Zhang Xiang, Wu Yichao, Wang Lan, Li Runze
North Carolina State University, Raleigh, NC, USA.
The University of Minnesota, Minneapolis, MN, USA.
J R Stat Soc Series B Stat Methodol. 2016 Jan;78(1):53-76. doi: 10.1111/rssb.12100. Epub 2015 Jan 5.
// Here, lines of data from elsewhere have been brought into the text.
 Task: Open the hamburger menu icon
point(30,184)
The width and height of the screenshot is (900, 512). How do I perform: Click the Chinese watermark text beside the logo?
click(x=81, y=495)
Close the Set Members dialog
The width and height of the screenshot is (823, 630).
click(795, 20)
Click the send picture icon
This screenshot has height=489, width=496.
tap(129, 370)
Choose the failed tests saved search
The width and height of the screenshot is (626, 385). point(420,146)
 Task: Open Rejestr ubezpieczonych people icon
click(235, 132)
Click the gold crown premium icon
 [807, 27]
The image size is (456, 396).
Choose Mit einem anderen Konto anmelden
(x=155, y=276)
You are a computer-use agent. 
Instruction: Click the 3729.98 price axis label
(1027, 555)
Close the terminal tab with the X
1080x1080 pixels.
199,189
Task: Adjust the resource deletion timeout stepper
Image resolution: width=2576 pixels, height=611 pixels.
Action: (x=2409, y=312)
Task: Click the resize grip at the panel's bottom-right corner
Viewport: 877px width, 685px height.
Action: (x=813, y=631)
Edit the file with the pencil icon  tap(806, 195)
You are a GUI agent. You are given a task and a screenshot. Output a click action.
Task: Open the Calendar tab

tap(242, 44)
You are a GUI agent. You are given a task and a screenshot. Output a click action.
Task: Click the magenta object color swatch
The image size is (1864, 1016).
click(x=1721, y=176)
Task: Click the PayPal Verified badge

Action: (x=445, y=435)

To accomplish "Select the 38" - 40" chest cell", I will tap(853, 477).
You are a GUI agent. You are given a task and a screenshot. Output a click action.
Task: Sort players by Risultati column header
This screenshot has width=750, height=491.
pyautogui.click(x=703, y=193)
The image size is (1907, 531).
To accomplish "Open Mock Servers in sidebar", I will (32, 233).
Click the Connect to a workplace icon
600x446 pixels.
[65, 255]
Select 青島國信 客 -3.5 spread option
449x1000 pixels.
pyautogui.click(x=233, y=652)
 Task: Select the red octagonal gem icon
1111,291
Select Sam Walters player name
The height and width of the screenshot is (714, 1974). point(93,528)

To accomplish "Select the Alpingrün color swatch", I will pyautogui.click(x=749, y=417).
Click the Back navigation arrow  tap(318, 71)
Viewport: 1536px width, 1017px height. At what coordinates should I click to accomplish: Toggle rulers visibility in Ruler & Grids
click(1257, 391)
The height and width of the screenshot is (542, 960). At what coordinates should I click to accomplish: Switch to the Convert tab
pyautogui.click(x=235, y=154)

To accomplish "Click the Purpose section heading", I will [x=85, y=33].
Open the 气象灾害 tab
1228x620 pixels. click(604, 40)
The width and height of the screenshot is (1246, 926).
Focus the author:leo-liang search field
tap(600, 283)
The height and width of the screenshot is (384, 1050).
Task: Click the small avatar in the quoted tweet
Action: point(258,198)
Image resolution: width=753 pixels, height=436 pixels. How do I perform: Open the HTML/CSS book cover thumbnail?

The support vector machine (SVM) is a powerful binary classification tool with high accuracy and great flexibility. It has achieved great success, but its performance can be seriously impaired if many redundant covariates are included. Some efforts have been devoted to studying variable selection for SVMs, but asymptotic properties, such as variable selection consistency, are largely unknown when the number of predictors diverges to infinity. In this work, we establish a unified theory for a general class of nonconvex penalized SVMs. We first prove that in ultra-high dimensions, there exists one local minimizer to the objective function of nonconvex penalized SVMs possessing the desired oracle property. We further address the problem of nonunique local minimizers by showing that the local linear approximation algorithm is guaranteed to converge to the oracle estimator even in the ultra-high dimensional setting if an appropriate initial estimator is available. This condition on initial estimator is verified to be automatically valid as long as the dimensions are moderately high. Numerical examples provide supportive evidence.
支持向量机(SVM)是一种强大的二元分类工具,具有高精度和高度灵活性。它已经取得了巨大成功,但如果包含许多冗余协变量,其性能可能会受到严重损害。已经有一些努力致力于研究支持向量机的变量选择,但当预测变量的数量趋于无穷大时,诸如变量选择一致性等渐近性质在很大程度上仍然未知。在这项工作中,我们为一类一般的非凸惩罚支持向量机建立了统一理论。我们首先证明,在超高维度下,非凸惩罚支持向量机的目标函数存在一个具有所需神谕性质的局部极小值点。我们进一步通过表明如果有一个合适的初始估计量,局部线性近似算法即使在超高维度设置下也能保证收敛到神谕估计量,从而解决了非唯一局部极小值点的问题。只要维度适度高,就可以验证初始估计量的这个条件自动成立。数值例子提供了支持性证据。